I have read several times that mentally practising your basketball shot will improve your ability to make the basket as much as actually practising. I have read that monks in Tibet or somewhere over there wrap themselves in wet sheets wearing only loincloths under them and stay out in extreme cold, using mind power and imagination to heat up their bodies.
I think it takes a little extra effort to remember to use the imagination and actually take a moment to clearly and purposely envision what it is that you want. That effort to purposely set your mind on the intended target is important and corresponds to the work by Michael Merzenich. He is the scientist that showed that purposeful concentration in many tasks makes a difference, even to the point of being able to find physical differences in the brains of those who purposely tried and those who merely performed an action without thought or focus.

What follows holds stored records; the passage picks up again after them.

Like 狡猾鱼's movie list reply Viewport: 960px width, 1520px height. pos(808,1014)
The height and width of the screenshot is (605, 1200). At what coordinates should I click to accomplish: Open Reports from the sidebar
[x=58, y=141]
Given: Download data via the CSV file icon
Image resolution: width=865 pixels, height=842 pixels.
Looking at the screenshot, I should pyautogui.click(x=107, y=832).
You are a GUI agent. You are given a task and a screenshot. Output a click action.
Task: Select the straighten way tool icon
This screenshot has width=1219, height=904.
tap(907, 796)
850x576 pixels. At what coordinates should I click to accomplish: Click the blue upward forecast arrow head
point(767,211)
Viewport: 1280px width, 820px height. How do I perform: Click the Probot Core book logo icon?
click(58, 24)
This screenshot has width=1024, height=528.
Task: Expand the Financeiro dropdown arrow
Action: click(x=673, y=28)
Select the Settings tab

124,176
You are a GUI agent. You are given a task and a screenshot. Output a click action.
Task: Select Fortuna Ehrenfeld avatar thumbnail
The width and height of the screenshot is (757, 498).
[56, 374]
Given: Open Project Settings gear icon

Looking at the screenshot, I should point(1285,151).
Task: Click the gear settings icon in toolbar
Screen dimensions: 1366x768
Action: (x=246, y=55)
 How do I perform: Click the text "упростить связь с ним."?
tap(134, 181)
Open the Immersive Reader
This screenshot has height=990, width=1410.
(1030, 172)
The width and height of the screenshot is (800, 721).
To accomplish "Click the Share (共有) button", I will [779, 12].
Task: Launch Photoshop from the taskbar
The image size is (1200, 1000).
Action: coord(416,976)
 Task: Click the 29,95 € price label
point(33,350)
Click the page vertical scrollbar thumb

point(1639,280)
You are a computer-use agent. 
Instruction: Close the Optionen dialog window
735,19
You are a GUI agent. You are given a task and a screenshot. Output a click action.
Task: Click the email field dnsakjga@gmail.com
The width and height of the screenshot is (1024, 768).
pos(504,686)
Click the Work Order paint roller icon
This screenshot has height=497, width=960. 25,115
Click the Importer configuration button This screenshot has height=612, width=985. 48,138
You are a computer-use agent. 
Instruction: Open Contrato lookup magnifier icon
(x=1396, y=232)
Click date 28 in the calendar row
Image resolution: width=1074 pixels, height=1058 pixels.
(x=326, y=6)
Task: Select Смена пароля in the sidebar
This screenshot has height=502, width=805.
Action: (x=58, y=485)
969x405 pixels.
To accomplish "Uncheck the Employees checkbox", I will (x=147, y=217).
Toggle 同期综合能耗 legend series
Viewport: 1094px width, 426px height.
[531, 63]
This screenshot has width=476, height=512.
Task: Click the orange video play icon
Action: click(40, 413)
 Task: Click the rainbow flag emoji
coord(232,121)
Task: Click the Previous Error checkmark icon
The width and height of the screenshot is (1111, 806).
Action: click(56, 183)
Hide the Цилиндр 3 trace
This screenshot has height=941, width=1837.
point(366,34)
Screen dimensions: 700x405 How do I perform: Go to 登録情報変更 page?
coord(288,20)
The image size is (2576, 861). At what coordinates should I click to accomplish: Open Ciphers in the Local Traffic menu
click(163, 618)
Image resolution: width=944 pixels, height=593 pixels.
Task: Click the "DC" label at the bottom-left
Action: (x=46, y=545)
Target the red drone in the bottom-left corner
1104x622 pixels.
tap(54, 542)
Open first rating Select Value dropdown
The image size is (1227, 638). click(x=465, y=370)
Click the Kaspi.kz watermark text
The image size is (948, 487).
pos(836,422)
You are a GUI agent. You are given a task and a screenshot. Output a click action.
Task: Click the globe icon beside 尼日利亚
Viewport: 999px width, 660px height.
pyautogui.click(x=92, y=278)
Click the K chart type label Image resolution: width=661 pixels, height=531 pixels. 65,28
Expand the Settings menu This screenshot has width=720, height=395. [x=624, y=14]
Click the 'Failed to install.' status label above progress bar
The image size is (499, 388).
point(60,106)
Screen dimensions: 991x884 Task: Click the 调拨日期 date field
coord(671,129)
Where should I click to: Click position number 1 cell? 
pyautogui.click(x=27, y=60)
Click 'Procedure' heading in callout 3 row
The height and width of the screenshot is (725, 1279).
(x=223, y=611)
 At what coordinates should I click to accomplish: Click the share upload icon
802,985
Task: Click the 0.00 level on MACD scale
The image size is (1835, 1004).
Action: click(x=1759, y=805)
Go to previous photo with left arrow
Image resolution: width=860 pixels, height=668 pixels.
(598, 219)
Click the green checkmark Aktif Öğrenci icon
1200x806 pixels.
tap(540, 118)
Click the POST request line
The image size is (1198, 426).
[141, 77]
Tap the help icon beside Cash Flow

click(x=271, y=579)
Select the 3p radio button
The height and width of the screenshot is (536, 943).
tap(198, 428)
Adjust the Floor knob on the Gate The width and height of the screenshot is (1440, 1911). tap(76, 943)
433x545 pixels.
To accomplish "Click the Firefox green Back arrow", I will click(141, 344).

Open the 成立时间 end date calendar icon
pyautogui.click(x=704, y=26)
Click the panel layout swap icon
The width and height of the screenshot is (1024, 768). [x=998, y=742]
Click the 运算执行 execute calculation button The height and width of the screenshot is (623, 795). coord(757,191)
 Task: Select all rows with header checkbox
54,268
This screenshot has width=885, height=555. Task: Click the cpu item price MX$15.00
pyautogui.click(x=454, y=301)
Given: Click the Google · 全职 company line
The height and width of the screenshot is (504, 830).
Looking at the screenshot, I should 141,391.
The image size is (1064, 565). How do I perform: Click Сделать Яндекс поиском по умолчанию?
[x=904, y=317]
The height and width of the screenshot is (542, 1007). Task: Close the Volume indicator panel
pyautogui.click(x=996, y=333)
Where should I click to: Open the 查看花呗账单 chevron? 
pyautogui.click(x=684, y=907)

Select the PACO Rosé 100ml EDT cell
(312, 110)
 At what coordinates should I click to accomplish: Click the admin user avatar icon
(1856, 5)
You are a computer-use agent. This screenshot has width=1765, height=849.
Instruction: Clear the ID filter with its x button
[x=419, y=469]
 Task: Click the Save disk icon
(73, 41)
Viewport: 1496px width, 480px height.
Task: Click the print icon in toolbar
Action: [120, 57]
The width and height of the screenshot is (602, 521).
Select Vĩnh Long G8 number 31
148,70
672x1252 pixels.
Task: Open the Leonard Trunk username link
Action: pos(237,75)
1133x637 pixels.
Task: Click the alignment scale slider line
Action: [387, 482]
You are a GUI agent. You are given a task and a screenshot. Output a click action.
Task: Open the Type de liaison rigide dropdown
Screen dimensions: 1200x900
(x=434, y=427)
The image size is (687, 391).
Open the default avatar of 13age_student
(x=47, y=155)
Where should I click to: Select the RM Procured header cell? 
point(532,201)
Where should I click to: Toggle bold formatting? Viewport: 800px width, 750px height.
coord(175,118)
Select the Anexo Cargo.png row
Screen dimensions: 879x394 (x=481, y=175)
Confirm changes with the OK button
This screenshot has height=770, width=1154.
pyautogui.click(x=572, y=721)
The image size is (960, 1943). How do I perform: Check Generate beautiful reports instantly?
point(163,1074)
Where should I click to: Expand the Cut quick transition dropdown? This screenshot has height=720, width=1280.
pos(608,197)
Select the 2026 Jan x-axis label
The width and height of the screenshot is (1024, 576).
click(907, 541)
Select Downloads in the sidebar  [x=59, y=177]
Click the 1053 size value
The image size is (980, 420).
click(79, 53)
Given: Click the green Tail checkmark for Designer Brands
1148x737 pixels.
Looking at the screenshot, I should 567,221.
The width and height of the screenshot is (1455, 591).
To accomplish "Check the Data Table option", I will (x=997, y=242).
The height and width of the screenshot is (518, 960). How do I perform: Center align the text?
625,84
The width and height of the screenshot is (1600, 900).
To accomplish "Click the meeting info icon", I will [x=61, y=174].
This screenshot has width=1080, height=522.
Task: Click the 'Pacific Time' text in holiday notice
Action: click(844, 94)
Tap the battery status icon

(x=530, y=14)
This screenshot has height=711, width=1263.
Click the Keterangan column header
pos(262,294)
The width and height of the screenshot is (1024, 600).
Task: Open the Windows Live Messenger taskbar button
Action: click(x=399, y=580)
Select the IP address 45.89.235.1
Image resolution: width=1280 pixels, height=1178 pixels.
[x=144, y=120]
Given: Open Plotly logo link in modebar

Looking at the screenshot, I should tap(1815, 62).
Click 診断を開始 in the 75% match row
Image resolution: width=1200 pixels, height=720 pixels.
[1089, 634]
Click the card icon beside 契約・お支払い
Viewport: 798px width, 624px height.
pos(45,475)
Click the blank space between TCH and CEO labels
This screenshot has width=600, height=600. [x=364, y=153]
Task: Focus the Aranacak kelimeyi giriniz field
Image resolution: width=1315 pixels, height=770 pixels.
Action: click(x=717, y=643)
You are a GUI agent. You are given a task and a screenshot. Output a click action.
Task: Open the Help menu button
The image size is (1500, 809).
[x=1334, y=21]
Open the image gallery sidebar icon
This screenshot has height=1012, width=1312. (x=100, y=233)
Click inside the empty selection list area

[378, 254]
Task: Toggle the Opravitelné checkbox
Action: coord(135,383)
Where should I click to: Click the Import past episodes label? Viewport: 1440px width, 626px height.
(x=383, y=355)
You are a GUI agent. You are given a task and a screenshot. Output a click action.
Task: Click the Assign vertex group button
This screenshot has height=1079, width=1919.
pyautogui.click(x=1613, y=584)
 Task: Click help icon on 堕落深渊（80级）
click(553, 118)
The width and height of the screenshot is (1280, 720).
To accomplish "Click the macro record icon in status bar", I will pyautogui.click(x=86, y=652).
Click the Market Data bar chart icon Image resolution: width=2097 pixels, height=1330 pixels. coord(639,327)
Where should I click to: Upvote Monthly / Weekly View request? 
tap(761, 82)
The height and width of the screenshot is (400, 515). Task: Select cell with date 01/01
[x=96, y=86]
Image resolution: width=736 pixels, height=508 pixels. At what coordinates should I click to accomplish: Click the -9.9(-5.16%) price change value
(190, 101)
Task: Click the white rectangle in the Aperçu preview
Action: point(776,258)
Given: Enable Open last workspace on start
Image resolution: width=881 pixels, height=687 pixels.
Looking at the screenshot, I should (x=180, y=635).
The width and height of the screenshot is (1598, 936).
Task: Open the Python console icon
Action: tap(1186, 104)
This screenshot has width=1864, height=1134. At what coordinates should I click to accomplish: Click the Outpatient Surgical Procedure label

Personally, I doubt if you can think me to death. If you carefully imagine me having a heart attack, or winning the lottery for that matter, I don't think you will effect me one way or the other. It is surprisingly difficult to check it out. If you do set to work imagining (how long is optimal? How long do you need to hold me in your head?), probably nothing will happen. And of course, if I do keel over, or get notified of a dollar a year for a million years, it is extra difficult to show convincingly that what happened to me is BECAUSE of your thinking. I have even read of people in the hospital taking LONGER to heal when a group secretly prayed for them but I am not convinced that thought or prayer has any negative or opposite effect, either.
There are two areas where mind power seems clear and important: back pain and acting. The psychologist and therapist Ronald D. Siegel and a group of other authors have a whole book in the subject of back pain and much of the book is about the attitude and convictions people have about the cause and treatment of back pain. You can see that the idea is not just simply thinking one's back is ok or not ok but one's ideas and the ideas of the surrounding family, city, culture and historical epoch about pain, backs and related subjects. If you had heard all your life that back pain requires that you sacrifice a chicken, you might feel better after we perform a little properly conducted butchering.
In the last chapters of "The Body Keeps the Score", the author examines healing from trauma by acting a part that relates to facing in the play a situation similar to the one that is haunting your dreams. Traumatized people can sometimes be coached to "be" in the play something or someone they have not been able to be in real life. Once they feel themselves fulfilling the role and feeling the feelings they have been wanting to be able to realize, they can often feel ok about themselves and their earlier serious experience.